### What is expected
Copy out the whole listing exactly as given. Skip the pictures.

Start of Records supplied

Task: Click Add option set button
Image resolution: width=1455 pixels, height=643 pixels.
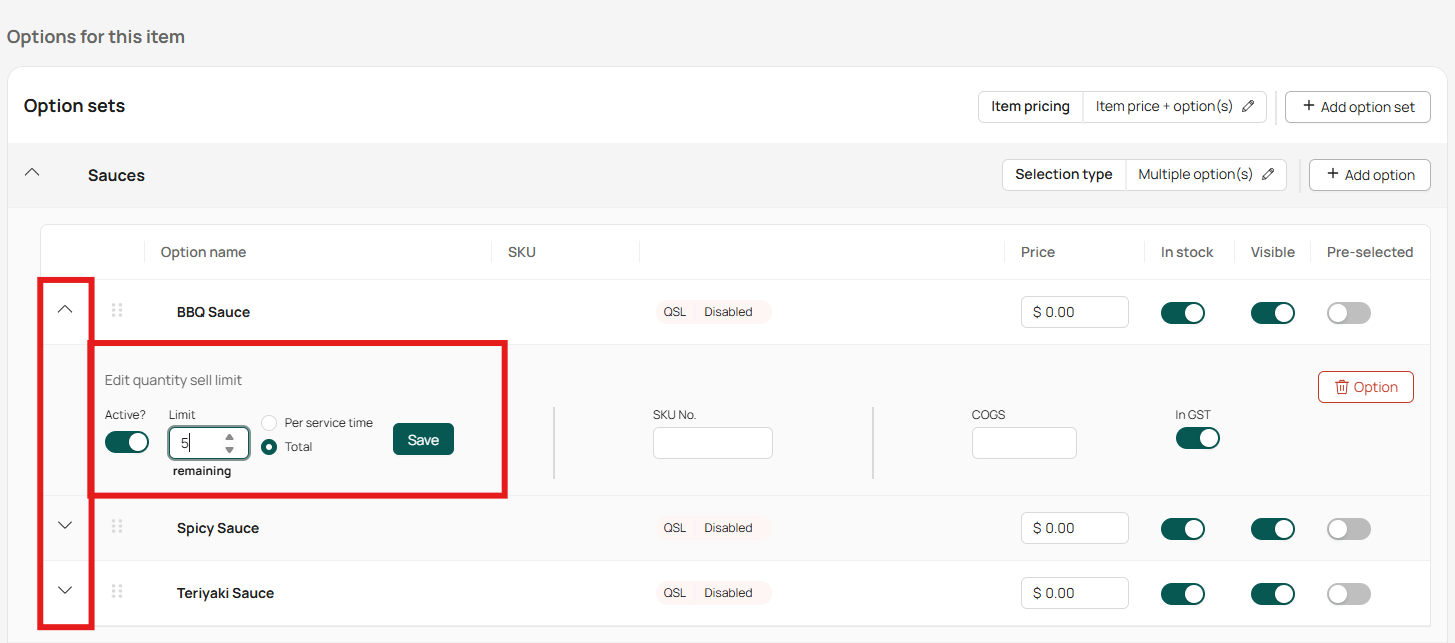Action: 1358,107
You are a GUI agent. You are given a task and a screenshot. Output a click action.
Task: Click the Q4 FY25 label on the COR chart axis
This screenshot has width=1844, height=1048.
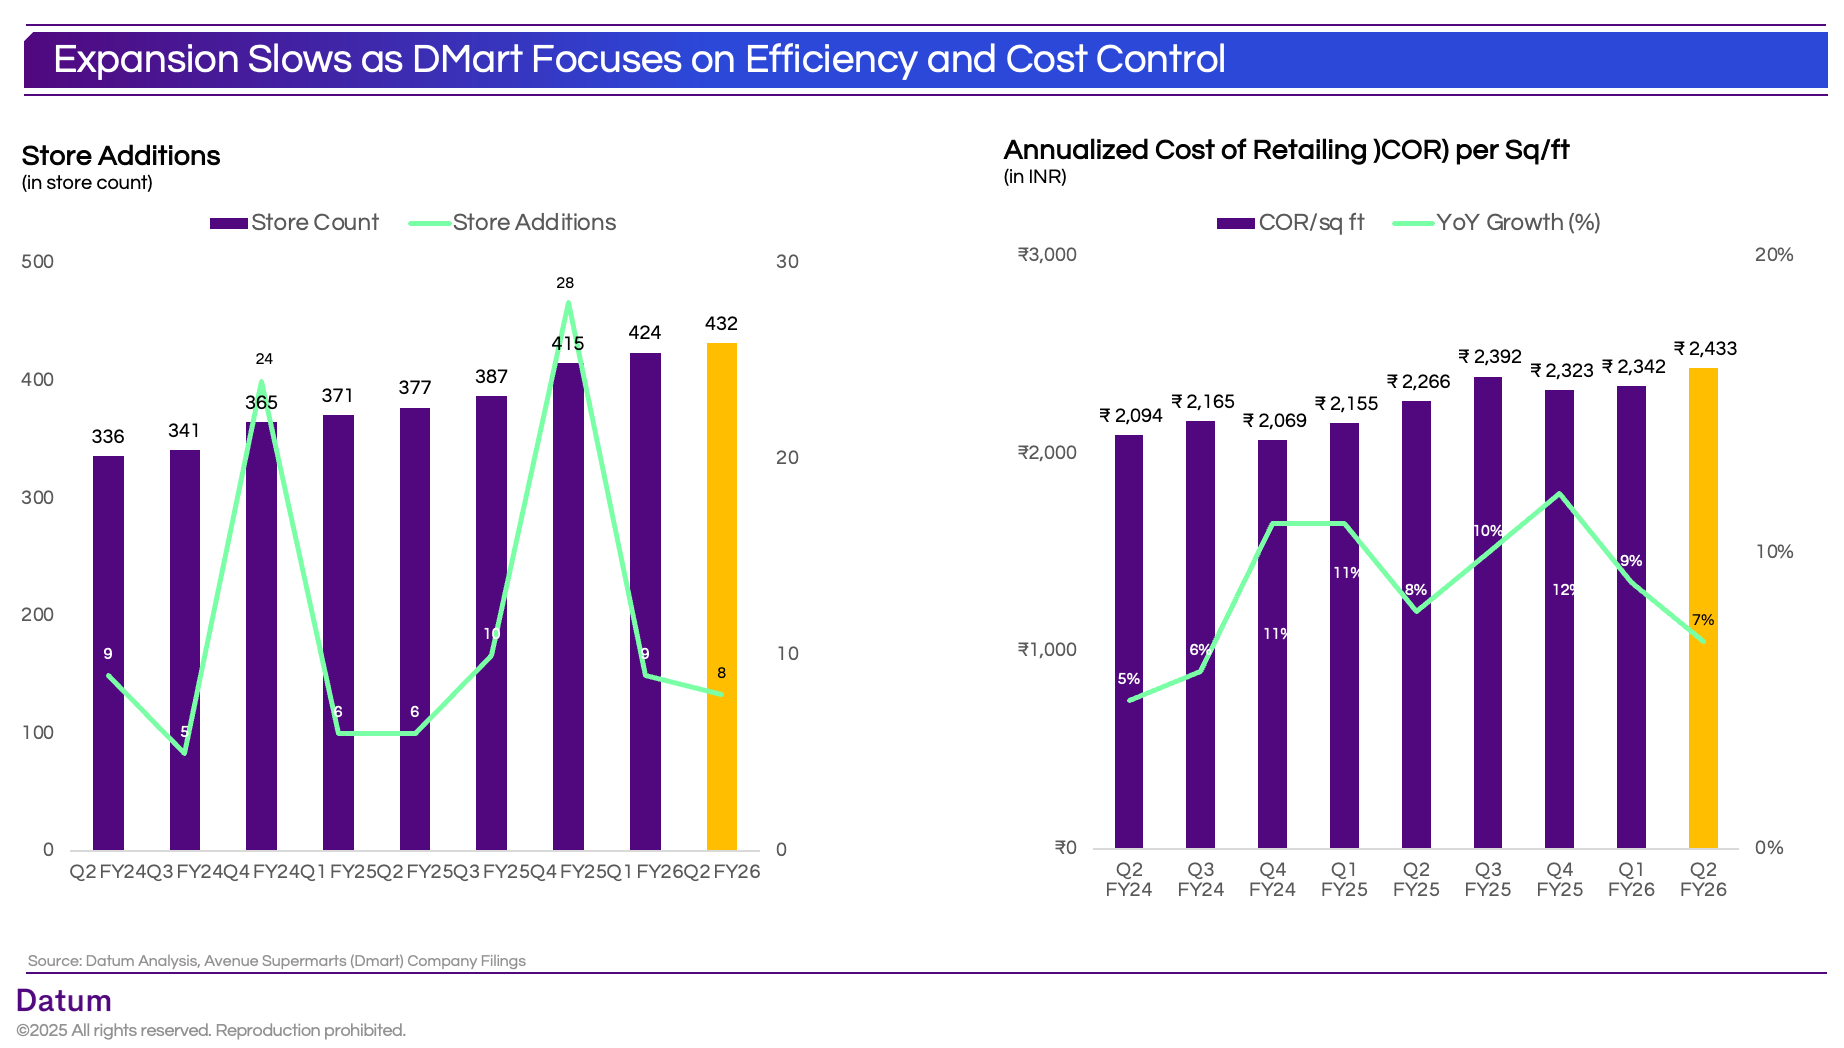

End of Records supplied

### Response to the task
Task: Click Add option set button
Image resolution: width=1455 pixels, height=643 pixels.
Action: 1358,107
You are a GUI agent. You are given a task and a screenshot. Output a click action.
Task: Click the Q4 FY25 label on the COR chart axis
This screenshot has width=1844, height=1048.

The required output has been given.